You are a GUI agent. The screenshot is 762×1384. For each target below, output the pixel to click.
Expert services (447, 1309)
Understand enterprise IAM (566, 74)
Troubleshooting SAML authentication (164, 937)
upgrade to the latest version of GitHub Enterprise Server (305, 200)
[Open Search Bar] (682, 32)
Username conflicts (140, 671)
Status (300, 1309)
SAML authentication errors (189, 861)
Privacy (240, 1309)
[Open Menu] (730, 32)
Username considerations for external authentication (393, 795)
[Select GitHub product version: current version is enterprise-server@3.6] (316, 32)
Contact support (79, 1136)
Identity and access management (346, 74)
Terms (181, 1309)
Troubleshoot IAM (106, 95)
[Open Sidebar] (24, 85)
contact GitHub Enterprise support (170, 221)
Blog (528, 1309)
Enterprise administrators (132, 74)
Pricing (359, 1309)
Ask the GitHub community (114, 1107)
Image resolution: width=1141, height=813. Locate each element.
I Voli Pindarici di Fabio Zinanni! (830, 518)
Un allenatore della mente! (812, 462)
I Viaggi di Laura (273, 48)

> [Given request]: Please format the data above as a JSON list of strings, with one string per line and blank lines omitted.

> [The solution]:
[
  "You are a GUI agent. The screenshot is 762×1384. For each target below, output the pixel to click.",
  "Expert services (447, 1309)",
  "Understand enterprise IAM (566, 74)",
  "Troubleshooting SAML authentication (164, 937)",
  "upgrade to the latest version of GitHub Enterprise Server (305, 200)",
  "[Open Search Bar] (682, 32)",
  "Username conflicts (140, 671)",
  "Status (300, 1309)",
  "SAML authentication errors (189, 861)",
  "Privacy (240, 1309)",
  "[Open Menu] (730, 32)",
  "Username considerations for external authentication (393, 795)",
  "[Select GitHub product version: current version is enterprise-server@3.6] (316, 32)",
  "Contact support (79, 1136)",
  "Identity and access management (346, 74)",
  "Terms (181, 1309)",
  "Troubleshoot IAM (106, 95)",
  "[Open Sidebar] (24, 85)",
  "contact GitHub Enterprise support (170, 221)",
  "Blog (528, 1309)",
  "Enterprise administrators (132, 74)",
  "Pricing (359, 1309)",
  "Ask the GitHub community (114, 1107)",
  "Image resolution: width=1141, height=813. Locate each element.",
  "I Voli Pindarici di Fabio Zinanni! (830, 518)",
  "Un allenatore della mente! (812, 462)",
  "I Viaggi di Laura (273, 48)"
]